Chapman Michael P, Moore Ernest E, Moore Hunter B, Gonzalez Eduardo, Morton Alexander P, Chandler James, Fleming Courtney D, Ghasabyan Arsen, Silliman Christopher C, Banerjee Anirban, Sauaia Angela
From the Department of Surgery (M.P.C., E.E.M., J.C., C.D.F., H.B.M., E.G., A.P.M., A.G., C.C.S., A.B., A.S.), University of Colorado Denver; Department of Surgery, Denver Health Medical Center (M.P.C., E.E.M., J.C., C.D.F., H.B.M., E.G., A.P.M., A.G.), Denver; and Bonfils Blood Center (C.C.S.), and Department of Hematology and Oncology (C.C.S.), Children's Hospital Colorado, Aurora, Colorado; Department of Surgery, Georgia Regents University (M.P.C.), Augusta, Georgia.
J Trauma Acute Care Surg. 2015 Dec;79(6):925-9. doi: 10.1097/TA.0000000000000871.
Postinjury hyperfibrinolysis (HF), defined as LY30 of 3% or greater on rapid thrombelastography (rTEG), is associated with high mortality and large use of blood products. We observed that some cases of HF are reversible and are associated with patients who respond to hemostatic resuscitation; however, other cases of severe HF seem to be associated with these patients' inevitable demise. We therefore sought to define this unsurvivable subtype of HF as a recognizable rTEG tracing pattern.
We queried our trauma registry for patients who either died or spent at least 1 day in the intensive care unit, received at least 1 U of packed red blood cells, and had an admission rTEG. Within this group of 572 patients, we identified 42 pairs of nonsurvivors and survivors who matched on age, sex, injury mechanism, and New Injury Severity Score (NISS). We inspected the rTEG tracings to ascertain if any pattern was found exclusively within the nonsurviving group and applied these findings to the cohort of 572 patients to assess the predictive value for mortality.
Within the matched group, 17% of the patients developed HF. Within the HF subgroup, a unique rTEG pattern was present in 14 HF patients who died and in none of the survivors.
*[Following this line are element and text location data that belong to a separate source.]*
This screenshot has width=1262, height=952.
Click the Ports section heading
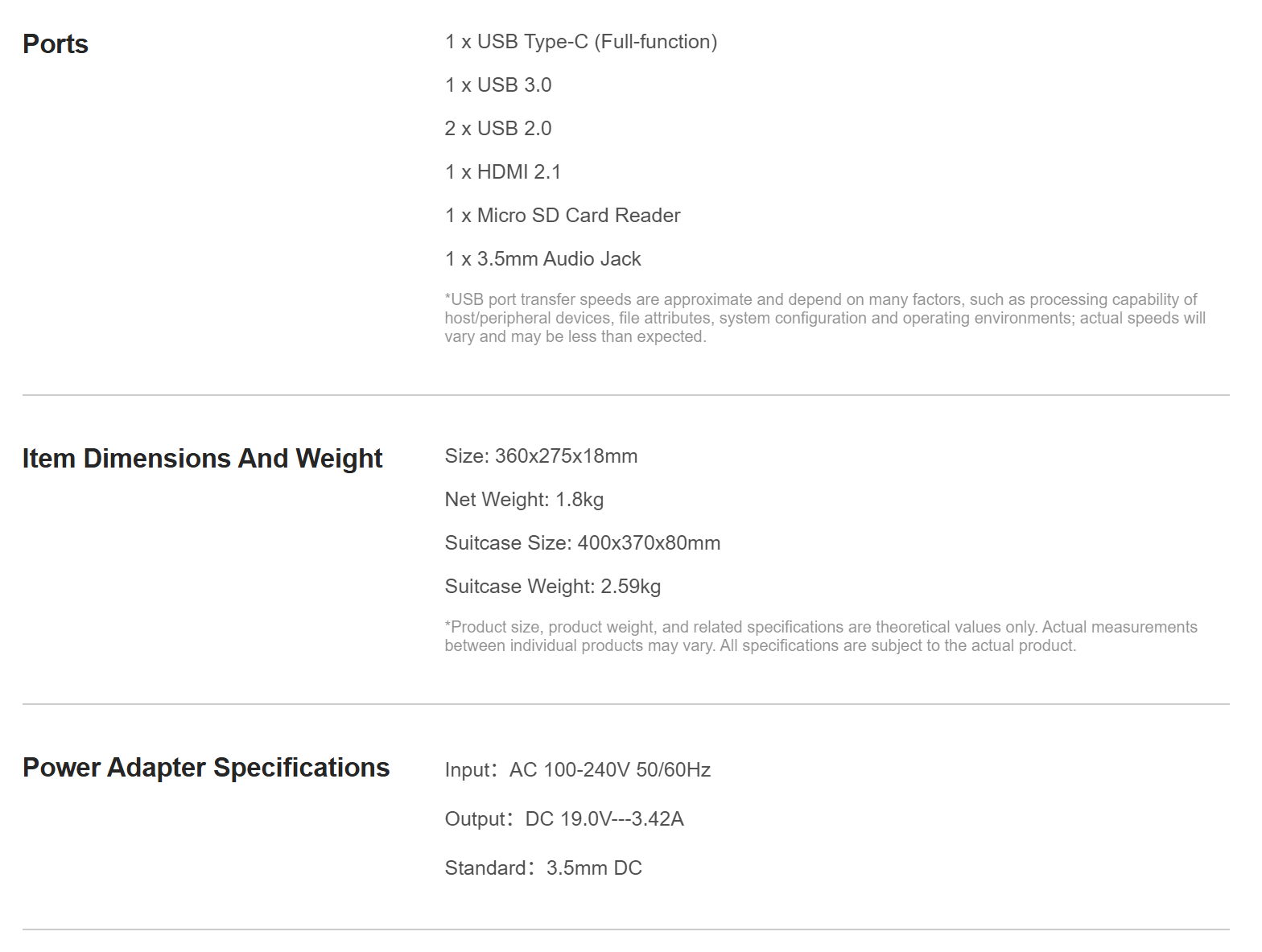pos(56,43)
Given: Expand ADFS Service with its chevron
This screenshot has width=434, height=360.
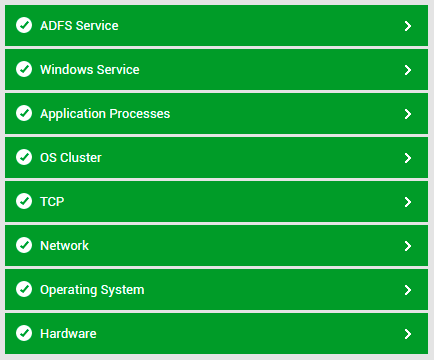Looking at the screenshot, I should [x=408, y=26].
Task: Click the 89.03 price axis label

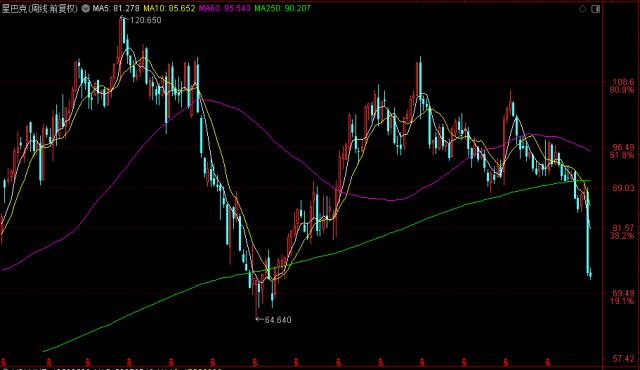Action: [x=623, y=188]
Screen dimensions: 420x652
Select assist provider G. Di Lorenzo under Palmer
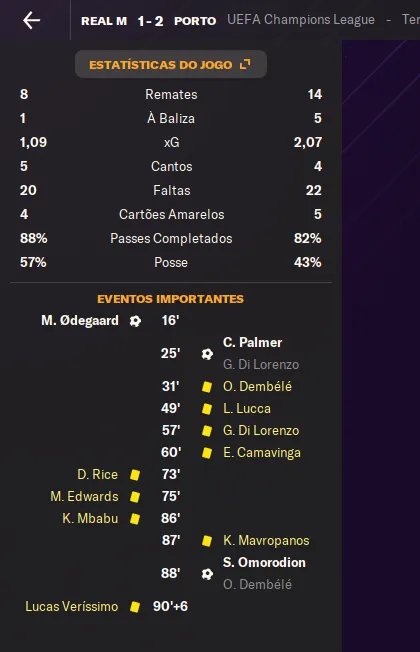(261, 365)
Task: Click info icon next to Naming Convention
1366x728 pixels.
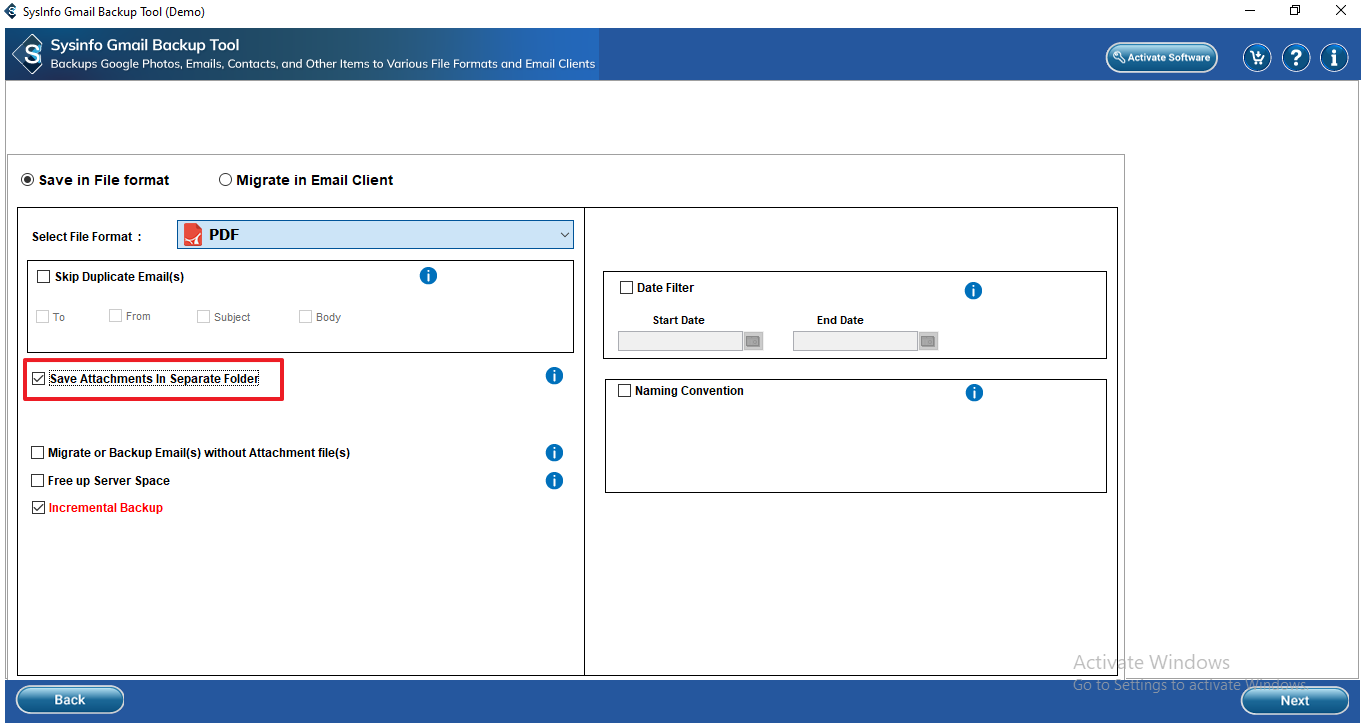Action: click(974, 393)
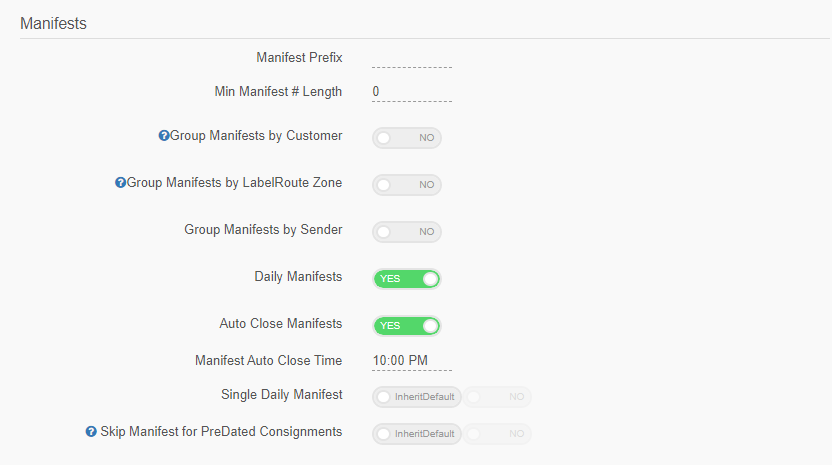Click the Single Daily Manifest label
This screenshot has width=832, height=465.
click(282, 395)
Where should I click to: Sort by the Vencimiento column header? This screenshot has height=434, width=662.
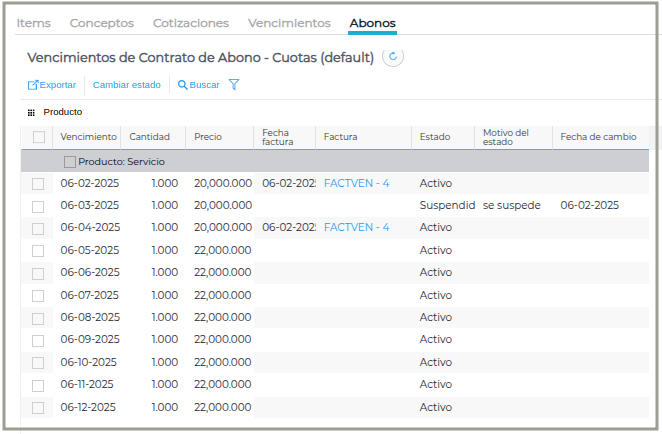[88, 137]
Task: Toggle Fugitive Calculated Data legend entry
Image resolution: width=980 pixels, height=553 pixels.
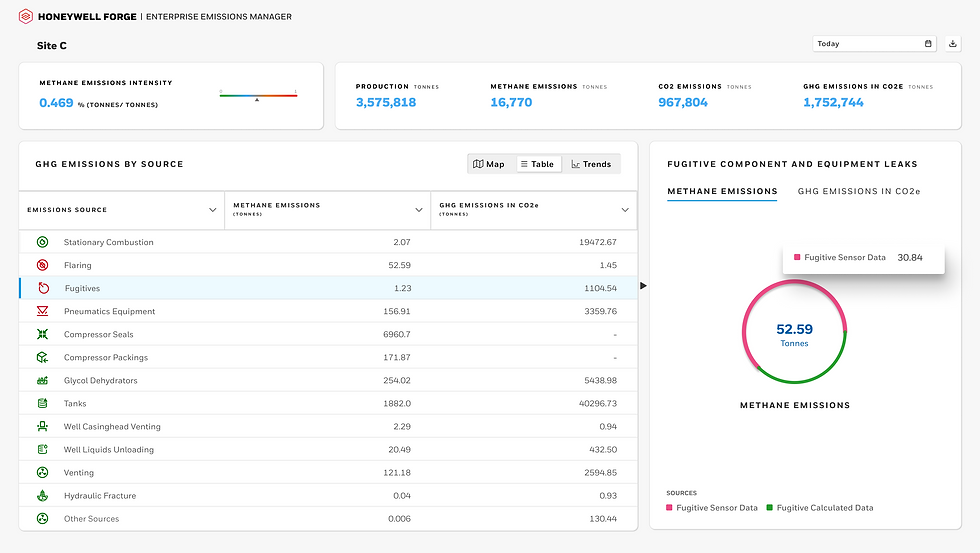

This pattern was a "diamond-shaped" tracing with a short time to maximum amplitude of 14 minutes or shorter and complete lysis before the LY30 point. When these criteria are applied to the 572 unmatched patients, this pattern had a 100% positive predictive value for mortality.
Patients displaying the "death diamond" pattern on their admission rTEG are at higher risk for mortality. Given the volume of blood products and other resources that these patients consume, this thrombelastography pattern may represent an objective criterion to discontinue efforts at hemostatic resuscitation.
Prognostic/epidemiologic study, level III.
创伤后高纤溶状态(HF)定义为快速血栓弹力图(rTEG)检测的LY30≥3%,与高死亡率和大量血液制品使用相关。我们观察到部分HF病例是可逆的,且与对止血复苏有反应的患者相关;然而,其他严重HF病例似乎与这些患者的不可避免死亡相关。因此,我们试图将这种无法存活的HF亚型定义为一种可识别的rTEG描记模式。
我们查询了创伤登记数据库,纳入死亡或在重症监护病房至少住院1天、接受至少1单位浓缩红细胞且入院时进行了rTEG检测的患者。在这572例患者中,我们识别出42对年龄、性别、损伤机制和新损伤严重程度评分(NISS)相匹配的非幸存者和幸存者。我们检查rTEG描记图,以确定是否有任何模式仅在非存活组中出现,并将这些发现应用于572例患者队列,以评估其对死亡率的预测价值。
在匹配组中,17%的患者发生HF。在HF亚组中,14例死亡的HF患者出现了一种独特的rTEG模式,而幸存者中无一出现。这种模式是一种 “菱形” 描记图,达到最大振幅的时间短于或等于14分钟,且在LY30点之前完全溶解。将这些标准应用于572例未匹配患者时,这种模式对死亡率的阳性预测值为100%。
入院rTEG显示 “死亡菱形” 模式的患者死亡风险更高。鉴于这些患者消耗的血液制品和其他资源量,这种血栓弹力图模式可能代表停止止血复苏努力的客观标准。
预后 / 流行病学研究,III级。